Understanding Azure Cost Structure
Primary Cost Drivers
- Compute (40-50%): Virtual Machines, App Services, AKS, Functions
- Storage (15-25%): Blob, Disk, File Storage, managed disks
- Networking (10-15%): Bandwidth, Load Balancers, VPN Gateway, ExpressRoute
- Database (10-20%): SQL Database, Cosmos DB, PostgreSQL
- Other (5-10%): Monitoring, Backup, Key Vault, Log Analytics
Example Cost Breakdown (Before Optimization)
Scenario: 150-person company, moderate Azure usage
- 50 VMs (Standard_D4s_v3): $8,760/year × 50 = $438,000
- 20 TB Premium SSD storage: $150/TB/month × 20 × 12 = $36,000
- 10 TB outbound bandwidth: $87/TB × 10 × 12 = $10,440
- Azure SQL Database (Business Critical): $3,000/month × 12 = $36,000
- Load Balancers, VPN, monitoring: $2,000/month × 12 = $24,000
- Total annual cost: $544,440
After Optimization
- 50 VMs (3-year Reserved, rightsized to D2s_v3): $2,500/year × 50 = $125,000
- 20 TB Hot/Cool tiered storage: $25/TB/month × 20 × 12 = $6,000
- CDN + reduced bandwidth: $2,500/month × 12 = $30,000
- Azure SQL (optimized tier): $1,200/month × 12 = $14,400
- Optimized networking: $1,000/month × 12 = $12,000
- Total annual cost: $187,400 (66% reduction)
- Annual savings: $357,040
Strategy 1: Reserved Instances (40-72% Savings)
How Reserved Instances Work
Reserved Instances (RIs) provide 1-year or 3-year commitments in exchange for steep discounts. Unlike pay-as-you-go, you commit to specific VM sizes and regions. RIs are ideal for production workloads with predictable usage patterns.
Discount Breakdown
- 1-year commitment: 40-43% savings vs pay-as-you-go
- 3-year commitment: 62-72% savings vs pay-as-you-go
- Pay-as-you-go: Standard_D4s_v3 (4 vCPU, 16 GB RAM) = $350/month = $4,200/year
- 1-year Reserved: $2,450/year (42% savings = $1,750/year saved)
- 3-year Reserved: $1,450/year (65% savings = $2,750/year saved)
When to Use Reserved Instances
- Production VMs running 24/7
- Stable workload patterns (no major scaling planned)

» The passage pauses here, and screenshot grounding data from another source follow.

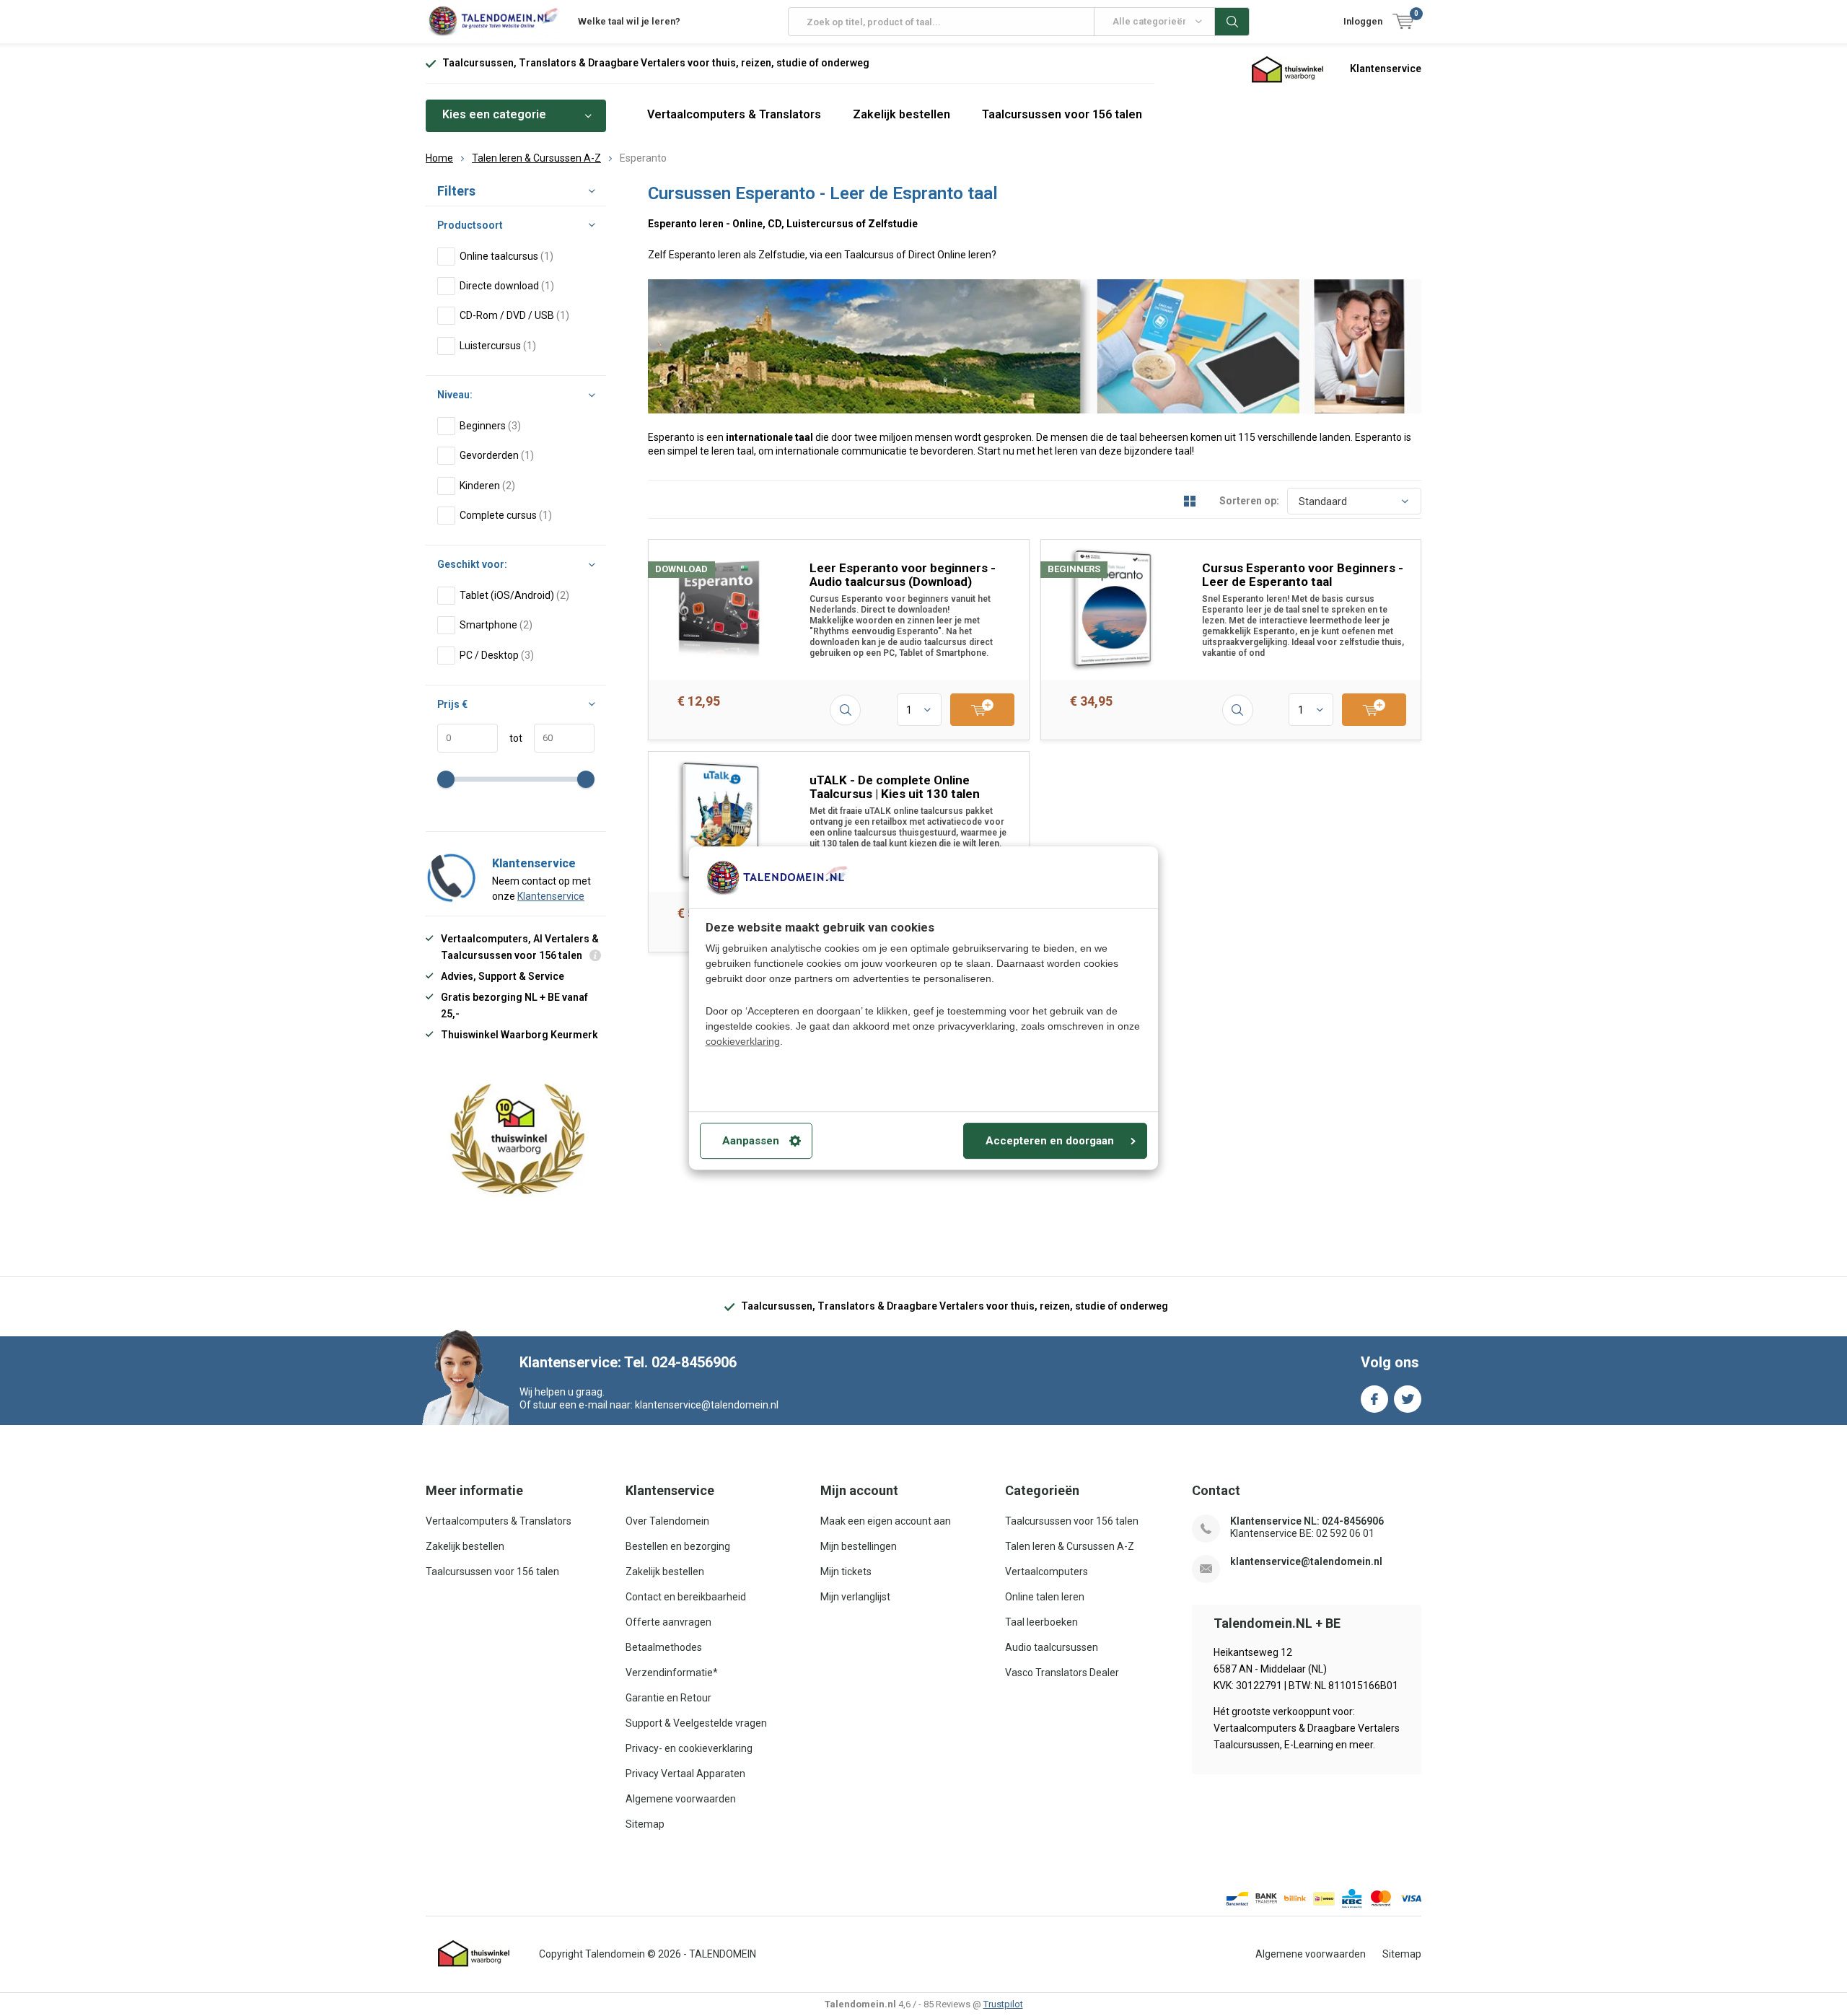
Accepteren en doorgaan (1050, 1140)
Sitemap (645, 1824)
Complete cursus (506, 515)
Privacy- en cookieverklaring (689, 1748)
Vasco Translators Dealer (1062, 1672)
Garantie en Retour (668, 1698)
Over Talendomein (667, 1521)
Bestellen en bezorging (678, 1546)
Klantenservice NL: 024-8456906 (1307, 1521)
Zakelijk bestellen (901, 114)
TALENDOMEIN (722, 1954)
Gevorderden (497, 455)
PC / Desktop (497, 655)
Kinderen (487, 485)
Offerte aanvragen (668, 1622)
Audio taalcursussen (1051, 1647)
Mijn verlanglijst (855, 1597)
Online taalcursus (506, 256)
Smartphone (496, 625)
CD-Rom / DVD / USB (514, 315)
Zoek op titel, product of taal (1232, 21)
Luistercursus (498, 345)
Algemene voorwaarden (681, 1799)
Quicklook (845, 709)
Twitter (1407, 1399)
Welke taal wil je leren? (629, 21)
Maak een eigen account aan (885, 1521)
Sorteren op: (1249, 501)
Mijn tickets (846, 1571)
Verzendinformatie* (672, 1672)
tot (510, 738)
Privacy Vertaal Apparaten (685, 1773)
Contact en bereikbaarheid (686, 1597)
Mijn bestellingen (858, 1546)
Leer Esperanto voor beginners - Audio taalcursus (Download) (903, 575)
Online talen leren (1044, 1597)
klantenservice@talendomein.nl (1306, 1561)
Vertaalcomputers (1046, 1571)
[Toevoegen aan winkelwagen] (982, 709)
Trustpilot (1003, 2004)
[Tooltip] (595, 957)
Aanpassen (750, 1140)
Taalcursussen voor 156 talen (1062, 114)
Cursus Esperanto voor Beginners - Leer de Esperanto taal (1302, 575)
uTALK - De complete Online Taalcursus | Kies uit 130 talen (895, 787)
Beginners (490, 425)
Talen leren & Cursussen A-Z (536, 158)
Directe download (507, 286)
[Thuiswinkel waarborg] (1288, 68)
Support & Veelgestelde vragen (696, 1723)
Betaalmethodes (664, 1647)
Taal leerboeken (1041, 1622)
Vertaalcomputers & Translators (734, 114)
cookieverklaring (743, 1041)
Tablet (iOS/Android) (514, 595)
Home (439, 158)
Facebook (1374, 1399)
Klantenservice (1385, 68)
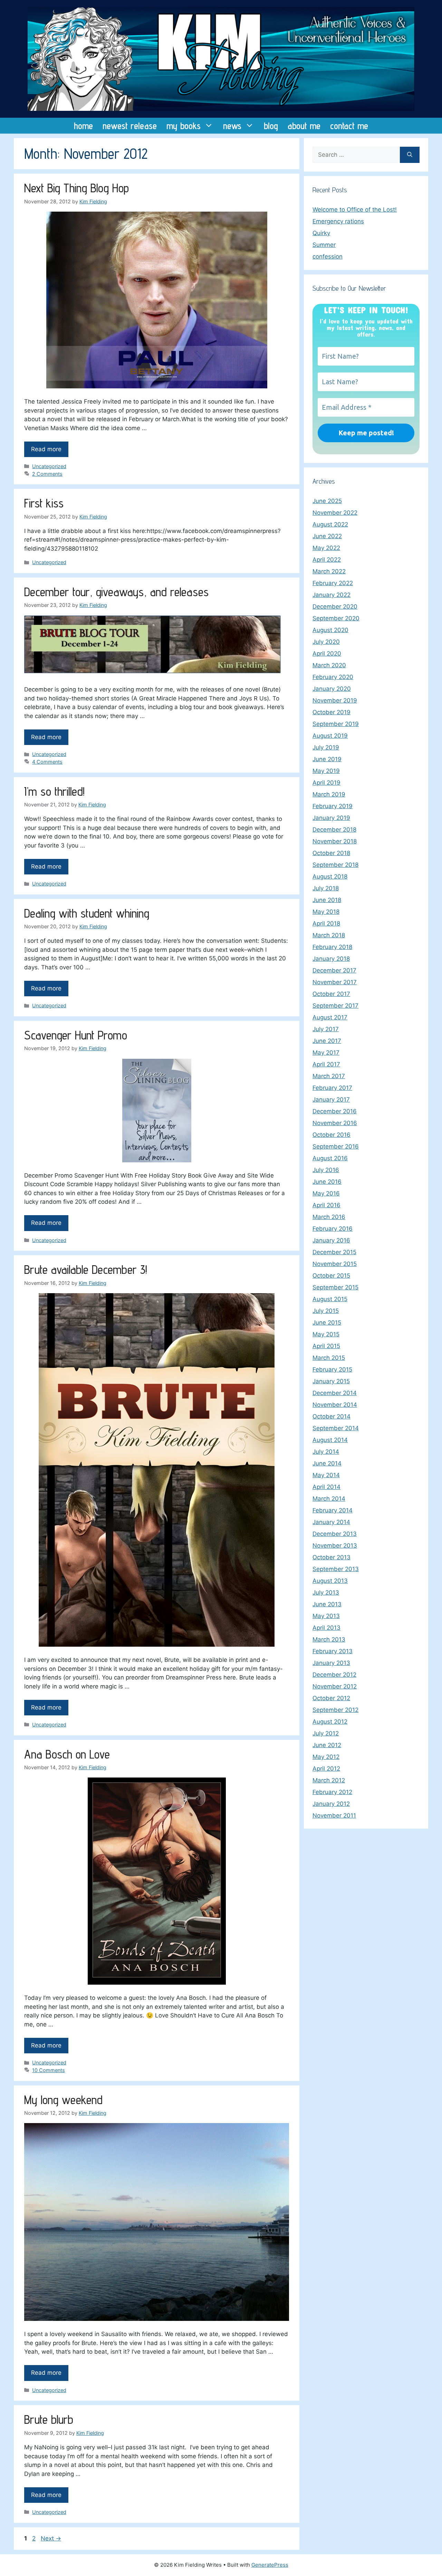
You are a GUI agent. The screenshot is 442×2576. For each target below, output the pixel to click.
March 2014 (329, 1498)
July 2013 (326, 1592)
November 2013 (335, 1545)
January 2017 (331, 1099)
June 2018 (327, 900)
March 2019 (329, 794)
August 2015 (330, 1299)
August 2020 (330, 630)
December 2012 (334, 1674)
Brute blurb (48, 2419)
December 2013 (335, 1533)
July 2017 (326, 1029)
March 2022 (329, 571)
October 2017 (331, 993)
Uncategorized (49, 466)
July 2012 (326, 1733)
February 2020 (333, 677)
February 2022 (333, 583)
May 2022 (326, 547)
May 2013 (326, 1616)
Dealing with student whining (86, 913)
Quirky (321, 233)
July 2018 (326, 888)
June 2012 (327, 1745)
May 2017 (326, 1052)
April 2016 (326, 1205)
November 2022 (335, 512)
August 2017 (330, 1017)
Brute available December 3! (85, 1269)
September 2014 (336, 1428)
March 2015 (329, 1357)
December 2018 (334, 829)
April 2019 (326, 782)
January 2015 (331, 1381)
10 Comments (48, 2070)
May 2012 (326, 1756)
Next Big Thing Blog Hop (76, 188)
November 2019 (335, 700)
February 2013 (333, 1651)
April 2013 (326, 1627)
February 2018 (332, 946)
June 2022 (327, 536)
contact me (349, 125)
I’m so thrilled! (54, 791)
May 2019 (326, 770)
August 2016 (330, 1158)
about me (304, 125)
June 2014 (327, 1463)
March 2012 (329, 1780)
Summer (324, 244)
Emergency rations (338, 221)
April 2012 (326, 1768)
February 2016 (333, 1228)
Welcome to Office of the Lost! (355, 209)
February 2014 (333, 1510)
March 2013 (329, 1639)
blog (271, 125)
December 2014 (335, 1392)
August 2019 (330, 735)
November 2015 (335, 1263)
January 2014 (331, 1522)
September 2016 (336, 1146)
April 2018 (326, 923)
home (83, 125)
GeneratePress (269, 2565)
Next (51, 2538)
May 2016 (326, 1193)
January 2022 (331, 594)
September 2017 (335, 1005)
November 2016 (335, 1123)
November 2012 (335, 1686)
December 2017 (334, 970)
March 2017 (329, 1076)
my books (183, 125)
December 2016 (335, 1111)
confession (328, 256)
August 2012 (330, 1721)
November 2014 (335, 1404)
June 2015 (327, 1322)
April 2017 (326, 1064)
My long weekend (63, 2099)
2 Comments (47, 474)
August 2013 (330, 1580)
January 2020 (332, 688)
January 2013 (331, 1662)
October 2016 (331, 1134)
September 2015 (335, 1287)
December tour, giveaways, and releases (116, 591)
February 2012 (332, 1792)
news (232, 125)
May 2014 (326, 1475)
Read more (46, 449)
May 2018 (326, 911)
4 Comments (47, 762)
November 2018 (335, 841)
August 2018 (330, 876)
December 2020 (335, 606)
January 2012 (331, 1803)
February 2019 (333, 806)
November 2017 (335, 982)
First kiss (44, 503)
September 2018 (335, 864)
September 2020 (336, 618)
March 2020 (329, 665)
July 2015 (326, 1310)
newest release (130, 125)
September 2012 (335, 1709)
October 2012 (331, 1698)
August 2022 (330, 524)
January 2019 (331, 817)
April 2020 (327, 653)
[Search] (410, 155)
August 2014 (330, 1439)
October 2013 (331, 1557)
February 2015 (332, 1369)
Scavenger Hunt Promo (75, 1035)
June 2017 (327, 1040)
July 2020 (326, 641)
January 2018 (331, 958)
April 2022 (327, 559)
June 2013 (327, 1604)
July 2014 (326, 1451)
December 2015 (334, 1252)
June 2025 (327, 500)
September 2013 (336, 1569)
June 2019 (327, 759)
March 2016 (329, 1216)
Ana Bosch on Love (67, 1754)
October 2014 (331, 1416)
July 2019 (326, 747)
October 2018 (331, 853)
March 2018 (329, 935)
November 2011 (334, 1815)
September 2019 (336, 723)
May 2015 (326, 1334)
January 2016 (331, 1240)
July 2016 (326, 1169)
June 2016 (327, 1181)
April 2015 (326, 1346)
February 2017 (332, 1087)
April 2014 (326, 1486)
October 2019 (331, 712)
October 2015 (331, 1275)
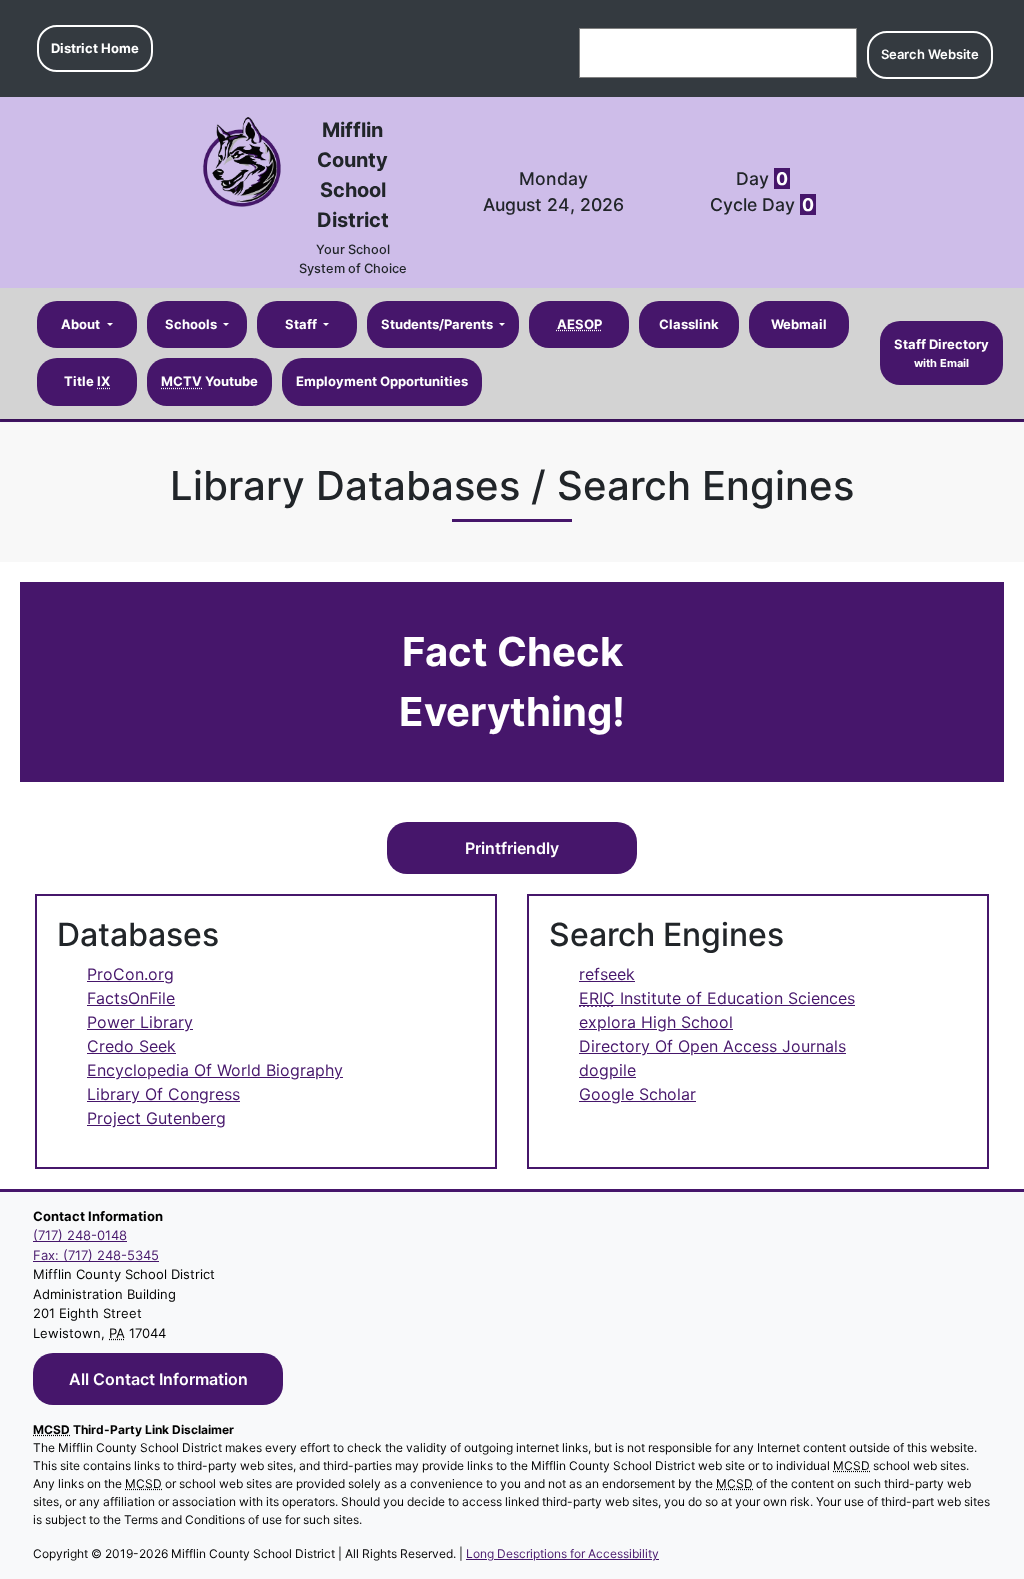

- At least 70% utilization for 1-year, 80%+ for 3-year
- VMs that won't be migrated or decommissioned
Implementation: Analyze and Purchase RIs
# Azure CLI: Analyze RI recommendations
az consumption reservation recommendation list \
--resource-group production-rg \
--term P3Y \
--scope Shared \
--output table
# Shows recommended RIs based on usage patterns:
# VM Series: Standard_D4s_v3
# Quantity: 25
# Term: 3 years
# Estimated Savings: $68,750/year
# Purchase Reserved Instance
az reservations reservation-order purchase \
--reservation-order-id /providers/Microsoft.Capacity/reservationOrders/abc123 \
--sku Standard_D4s_v3 \
--location eastus \
--quantity 25 \
--term P3Y \
--billing-plan Monthly
# Track RI utilization
az consumption reservation summary list \
--grain daily \
--reservation-order-id abc123 \
--start-date 2026-06-01 \
--end-date 2026-06-21Reserved Instance Best Practices
- Start with 1-year: Test commitment levels before 3-year purchases
- Target 80%+ utilization: Monitor usage to ensure RIs are fully utilized
- Use instance flexibility: Enable size flexibility within VM series (D2s_v3 RI covers D4s_v3)
- Regional vs shared: Shared scope provides flexibility across subscriptions
- Review quarterly: Adjust RI purchases as workloads change
Strategy 2: VM Rightsizing (30-50% Cost Reduction)
The Overprovisioning Problem
Most VMs are overprovisioned by 2-4x. Developers request Standard_D8s_v3 (8 vCPU, 32 GB) "to be safe," but actual usage averages 15% CPU and 40% memory. A D8s_v3 costs $350/month; a properly sized D2s_v3 (2 vCPU, 8 GB) costs $88/month — 75% savings.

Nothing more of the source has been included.